- **Records for this exercise**:
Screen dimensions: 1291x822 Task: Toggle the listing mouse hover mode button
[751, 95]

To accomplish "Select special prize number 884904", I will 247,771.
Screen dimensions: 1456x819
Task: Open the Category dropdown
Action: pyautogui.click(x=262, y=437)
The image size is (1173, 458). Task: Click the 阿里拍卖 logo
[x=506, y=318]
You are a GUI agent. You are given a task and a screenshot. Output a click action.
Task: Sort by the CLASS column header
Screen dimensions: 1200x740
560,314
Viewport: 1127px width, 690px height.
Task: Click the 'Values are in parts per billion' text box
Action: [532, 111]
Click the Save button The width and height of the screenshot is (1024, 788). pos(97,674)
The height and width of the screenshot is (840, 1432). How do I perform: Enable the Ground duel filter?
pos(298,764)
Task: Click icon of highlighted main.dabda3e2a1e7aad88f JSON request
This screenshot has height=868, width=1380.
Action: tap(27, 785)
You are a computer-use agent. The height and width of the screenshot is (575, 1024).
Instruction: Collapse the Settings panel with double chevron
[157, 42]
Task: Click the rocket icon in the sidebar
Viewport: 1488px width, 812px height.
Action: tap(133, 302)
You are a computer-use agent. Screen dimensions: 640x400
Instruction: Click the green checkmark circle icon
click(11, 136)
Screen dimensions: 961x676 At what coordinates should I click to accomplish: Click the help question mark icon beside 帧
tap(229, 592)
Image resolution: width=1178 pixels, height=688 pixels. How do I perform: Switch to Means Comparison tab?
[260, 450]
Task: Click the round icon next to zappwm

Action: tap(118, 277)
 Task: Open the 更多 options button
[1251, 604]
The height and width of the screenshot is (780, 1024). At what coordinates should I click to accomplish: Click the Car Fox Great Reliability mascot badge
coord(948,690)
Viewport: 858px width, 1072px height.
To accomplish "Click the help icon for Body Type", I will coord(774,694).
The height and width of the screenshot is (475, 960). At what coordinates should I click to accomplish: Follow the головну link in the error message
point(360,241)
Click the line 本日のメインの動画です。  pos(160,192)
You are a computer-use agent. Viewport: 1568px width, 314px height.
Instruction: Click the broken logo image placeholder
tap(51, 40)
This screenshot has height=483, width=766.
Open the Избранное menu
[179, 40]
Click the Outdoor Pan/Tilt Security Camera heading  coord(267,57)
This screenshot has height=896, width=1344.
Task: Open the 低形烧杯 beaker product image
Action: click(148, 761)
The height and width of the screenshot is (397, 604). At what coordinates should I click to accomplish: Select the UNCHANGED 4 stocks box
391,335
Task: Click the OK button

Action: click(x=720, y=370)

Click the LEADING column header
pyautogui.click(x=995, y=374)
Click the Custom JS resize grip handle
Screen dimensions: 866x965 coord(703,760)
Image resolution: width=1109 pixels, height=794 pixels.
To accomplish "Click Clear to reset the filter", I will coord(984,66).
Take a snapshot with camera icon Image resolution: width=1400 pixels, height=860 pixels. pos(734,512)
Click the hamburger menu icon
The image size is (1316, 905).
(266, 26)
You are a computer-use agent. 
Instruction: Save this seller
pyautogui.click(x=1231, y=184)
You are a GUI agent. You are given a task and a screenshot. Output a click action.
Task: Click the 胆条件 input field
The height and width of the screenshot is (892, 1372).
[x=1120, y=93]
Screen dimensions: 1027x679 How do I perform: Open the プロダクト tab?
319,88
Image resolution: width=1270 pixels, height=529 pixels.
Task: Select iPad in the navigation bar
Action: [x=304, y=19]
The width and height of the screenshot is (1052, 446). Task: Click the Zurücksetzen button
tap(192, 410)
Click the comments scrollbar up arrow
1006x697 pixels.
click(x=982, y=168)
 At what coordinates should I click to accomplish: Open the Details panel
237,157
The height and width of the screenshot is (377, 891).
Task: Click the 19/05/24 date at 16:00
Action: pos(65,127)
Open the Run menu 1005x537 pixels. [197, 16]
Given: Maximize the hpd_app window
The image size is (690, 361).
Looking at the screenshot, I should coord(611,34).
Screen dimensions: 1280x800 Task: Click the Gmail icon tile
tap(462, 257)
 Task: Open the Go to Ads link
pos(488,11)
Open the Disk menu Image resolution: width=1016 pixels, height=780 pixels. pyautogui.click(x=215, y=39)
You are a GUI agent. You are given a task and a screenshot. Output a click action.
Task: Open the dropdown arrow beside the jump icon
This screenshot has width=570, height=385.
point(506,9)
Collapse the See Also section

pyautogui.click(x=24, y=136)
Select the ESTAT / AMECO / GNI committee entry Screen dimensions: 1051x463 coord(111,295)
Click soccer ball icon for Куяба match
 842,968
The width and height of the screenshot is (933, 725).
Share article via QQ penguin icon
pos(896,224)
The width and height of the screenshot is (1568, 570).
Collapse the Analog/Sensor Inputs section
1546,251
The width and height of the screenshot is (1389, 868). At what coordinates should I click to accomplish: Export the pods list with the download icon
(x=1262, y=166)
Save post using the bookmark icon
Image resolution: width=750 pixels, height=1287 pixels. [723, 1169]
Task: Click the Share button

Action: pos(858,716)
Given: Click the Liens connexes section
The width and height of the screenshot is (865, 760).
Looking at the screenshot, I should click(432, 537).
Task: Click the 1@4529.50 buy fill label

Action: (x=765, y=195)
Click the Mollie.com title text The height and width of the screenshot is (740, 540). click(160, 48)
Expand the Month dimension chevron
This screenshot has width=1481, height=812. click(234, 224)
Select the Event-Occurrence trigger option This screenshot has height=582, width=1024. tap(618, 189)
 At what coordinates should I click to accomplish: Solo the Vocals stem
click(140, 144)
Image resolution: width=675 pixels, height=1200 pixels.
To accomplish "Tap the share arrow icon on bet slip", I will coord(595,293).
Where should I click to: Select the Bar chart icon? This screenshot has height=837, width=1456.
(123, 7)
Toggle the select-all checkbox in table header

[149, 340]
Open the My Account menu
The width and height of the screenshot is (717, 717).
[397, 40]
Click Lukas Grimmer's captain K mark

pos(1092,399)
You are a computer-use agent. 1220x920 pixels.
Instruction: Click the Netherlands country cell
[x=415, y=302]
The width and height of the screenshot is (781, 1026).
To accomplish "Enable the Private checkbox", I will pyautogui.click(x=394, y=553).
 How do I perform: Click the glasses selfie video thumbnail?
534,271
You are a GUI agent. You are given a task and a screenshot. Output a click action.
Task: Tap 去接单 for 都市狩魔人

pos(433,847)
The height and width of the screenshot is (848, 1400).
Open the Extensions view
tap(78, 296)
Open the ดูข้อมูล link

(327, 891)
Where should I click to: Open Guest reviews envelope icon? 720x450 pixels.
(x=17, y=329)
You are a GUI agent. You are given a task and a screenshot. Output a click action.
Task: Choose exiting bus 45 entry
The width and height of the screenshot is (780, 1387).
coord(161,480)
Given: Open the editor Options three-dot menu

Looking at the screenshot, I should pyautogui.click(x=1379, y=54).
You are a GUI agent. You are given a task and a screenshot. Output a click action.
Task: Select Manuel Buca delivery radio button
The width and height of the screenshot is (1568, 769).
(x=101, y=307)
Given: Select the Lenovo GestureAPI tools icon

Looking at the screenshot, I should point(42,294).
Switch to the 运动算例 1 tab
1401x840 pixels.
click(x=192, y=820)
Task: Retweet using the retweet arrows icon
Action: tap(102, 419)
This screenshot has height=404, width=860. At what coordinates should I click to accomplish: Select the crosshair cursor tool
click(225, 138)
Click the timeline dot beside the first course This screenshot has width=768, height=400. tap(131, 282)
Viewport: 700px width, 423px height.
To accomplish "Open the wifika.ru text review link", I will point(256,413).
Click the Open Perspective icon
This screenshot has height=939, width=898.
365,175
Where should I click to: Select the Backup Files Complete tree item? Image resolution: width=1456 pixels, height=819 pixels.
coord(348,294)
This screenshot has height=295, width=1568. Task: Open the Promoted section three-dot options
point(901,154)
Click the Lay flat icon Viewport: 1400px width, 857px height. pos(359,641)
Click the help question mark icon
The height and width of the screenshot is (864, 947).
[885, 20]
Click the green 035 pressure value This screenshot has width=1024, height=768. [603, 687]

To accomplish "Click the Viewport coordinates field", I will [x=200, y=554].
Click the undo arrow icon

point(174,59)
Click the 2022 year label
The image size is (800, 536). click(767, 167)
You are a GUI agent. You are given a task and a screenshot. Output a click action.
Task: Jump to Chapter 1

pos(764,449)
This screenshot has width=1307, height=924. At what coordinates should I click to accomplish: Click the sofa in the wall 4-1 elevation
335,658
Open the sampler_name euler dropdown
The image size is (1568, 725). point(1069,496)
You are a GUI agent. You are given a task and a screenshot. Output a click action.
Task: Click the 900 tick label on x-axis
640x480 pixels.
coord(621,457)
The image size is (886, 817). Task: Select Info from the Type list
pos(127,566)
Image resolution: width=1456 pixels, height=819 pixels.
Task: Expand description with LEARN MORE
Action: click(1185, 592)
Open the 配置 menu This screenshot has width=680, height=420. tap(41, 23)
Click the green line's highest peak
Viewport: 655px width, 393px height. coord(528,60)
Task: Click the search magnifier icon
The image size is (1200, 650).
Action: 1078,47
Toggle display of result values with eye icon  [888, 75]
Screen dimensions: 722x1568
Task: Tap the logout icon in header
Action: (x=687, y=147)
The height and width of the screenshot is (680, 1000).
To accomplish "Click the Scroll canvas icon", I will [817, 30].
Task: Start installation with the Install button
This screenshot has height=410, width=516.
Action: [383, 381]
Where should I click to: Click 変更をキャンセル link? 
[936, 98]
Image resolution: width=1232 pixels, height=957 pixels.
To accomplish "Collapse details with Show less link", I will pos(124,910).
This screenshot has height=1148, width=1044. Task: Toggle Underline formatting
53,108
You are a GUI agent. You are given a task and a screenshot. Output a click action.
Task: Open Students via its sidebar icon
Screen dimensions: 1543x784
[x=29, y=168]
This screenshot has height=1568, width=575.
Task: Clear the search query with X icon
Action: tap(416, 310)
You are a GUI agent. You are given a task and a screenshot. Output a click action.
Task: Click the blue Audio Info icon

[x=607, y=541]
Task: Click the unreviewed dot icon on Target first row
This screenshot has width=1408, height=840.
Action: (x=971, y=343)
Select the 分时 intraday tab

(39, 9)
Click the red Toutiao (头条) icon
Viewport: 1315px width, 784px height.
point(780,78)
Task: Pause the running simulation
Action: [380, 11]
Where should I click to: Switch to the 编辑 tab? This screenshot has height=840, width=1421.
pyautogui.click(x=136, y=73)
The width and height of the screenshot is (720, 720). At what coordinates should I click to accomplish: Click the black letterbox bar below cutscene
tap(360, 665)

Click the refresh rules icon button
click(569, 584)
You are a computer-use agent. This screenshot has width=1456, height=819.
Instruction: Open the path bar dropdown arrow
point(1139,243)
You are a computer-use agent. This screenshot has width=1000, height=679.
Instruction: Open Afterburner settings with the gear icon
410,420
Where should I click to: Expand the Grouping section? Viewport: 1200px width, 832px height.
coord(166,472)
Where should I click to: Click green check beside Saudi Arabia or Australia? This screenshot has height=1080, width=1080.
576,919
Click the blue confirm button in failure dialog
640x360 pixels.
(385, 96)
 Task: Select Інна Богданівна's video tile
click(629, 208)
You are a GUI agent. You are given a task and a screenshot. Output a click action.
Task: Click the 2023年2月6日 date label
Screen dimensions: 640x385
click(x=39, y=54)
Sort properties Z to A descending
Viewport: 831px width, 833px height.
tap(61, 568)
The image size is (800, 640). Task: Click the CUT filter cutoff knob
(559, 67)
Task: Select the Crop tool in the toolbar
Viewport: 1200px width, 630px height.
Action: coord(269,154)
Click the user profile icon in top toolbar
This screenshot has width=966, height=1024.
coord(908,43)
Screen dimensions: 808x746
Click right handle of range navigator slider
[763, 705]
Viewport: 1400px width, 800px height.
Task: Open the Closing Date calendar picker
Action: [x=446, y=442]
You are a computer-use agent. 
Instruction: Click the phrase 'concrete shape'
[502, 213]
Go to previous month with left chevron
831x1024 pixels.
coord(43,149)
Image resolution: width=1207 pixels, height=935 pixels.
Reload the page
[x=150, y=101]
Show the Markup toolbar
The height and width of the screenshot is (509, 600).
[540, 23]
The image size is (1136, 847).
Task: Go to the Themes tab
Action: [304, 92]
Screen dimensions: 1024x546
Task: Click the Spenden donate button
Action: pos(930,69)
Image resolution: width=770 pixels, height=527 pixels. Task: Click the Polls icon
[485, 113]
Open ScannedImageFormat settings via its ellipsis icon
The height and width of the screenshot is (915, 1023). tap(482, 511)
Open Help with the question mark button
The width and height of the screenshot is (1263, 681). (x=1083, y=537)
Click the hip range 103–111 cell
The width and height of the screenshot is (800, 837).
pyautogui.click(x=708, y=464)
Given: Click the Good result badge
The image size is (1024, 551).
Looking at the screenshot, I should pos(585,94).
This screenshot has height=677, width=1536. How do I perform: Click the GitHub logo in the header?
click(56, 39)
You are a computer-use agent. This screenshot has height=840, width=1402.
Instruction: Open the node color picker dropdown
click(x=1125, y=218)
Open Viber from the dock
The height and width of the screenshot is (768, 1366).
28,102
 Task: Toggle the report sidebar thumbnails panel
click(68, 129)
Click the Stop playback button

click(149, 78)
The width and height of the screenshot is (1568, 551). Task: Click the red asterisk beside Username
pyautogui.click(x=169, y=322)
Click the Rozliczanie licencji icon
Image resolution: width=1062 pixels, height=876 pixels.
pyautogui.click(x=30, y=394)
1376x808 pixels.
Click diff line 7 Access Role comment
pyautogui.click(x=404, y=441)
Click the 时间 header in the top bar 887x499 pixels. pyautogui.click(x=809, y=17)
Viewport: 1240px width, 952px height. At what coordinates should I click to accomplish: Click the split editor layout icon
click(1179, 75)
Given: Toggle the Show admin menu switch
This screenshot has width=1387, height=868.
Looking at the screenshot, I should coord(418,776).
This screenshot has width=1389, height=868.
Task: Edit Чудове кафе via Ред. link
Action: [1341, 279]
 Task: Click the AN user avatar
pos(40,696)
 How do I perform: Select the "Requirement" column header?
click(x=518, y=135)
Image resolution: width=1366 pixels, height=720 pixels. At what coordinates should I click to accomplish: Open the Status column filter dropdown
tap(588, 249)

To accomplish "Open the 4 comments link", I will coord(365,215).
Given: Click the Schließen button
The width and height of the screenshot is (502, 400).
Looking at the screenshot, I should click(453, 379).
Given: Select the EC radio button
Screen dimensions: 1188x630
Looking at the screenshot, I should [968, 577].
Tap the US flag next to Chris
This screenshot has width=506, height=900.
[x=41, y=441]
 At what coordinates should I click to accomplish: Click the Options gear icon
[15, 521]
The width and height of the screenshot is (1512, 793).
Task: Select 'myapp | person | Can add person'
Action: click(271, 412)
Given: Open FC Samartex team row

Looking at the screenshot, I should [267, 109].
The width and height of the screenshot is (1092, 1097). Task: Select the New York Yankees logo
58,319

- **Work instructions**:
Can you copy out, character for character, the part of the items above that opens with the line containing "I will 247,771." and closes with the line containing "[x=506, y=318]", both of those lines included?

- **Exercise response**:
To accomplish "Select special prize number 884904", I will 247,771.
Screen dimensions: 1456x819
Task: Open the Category dropdown
Action: pyautogui.click(x=262, y=437)
The image size is (1173, 458). Task: Click the 阿里拍卖 logo
[x=506, y=318]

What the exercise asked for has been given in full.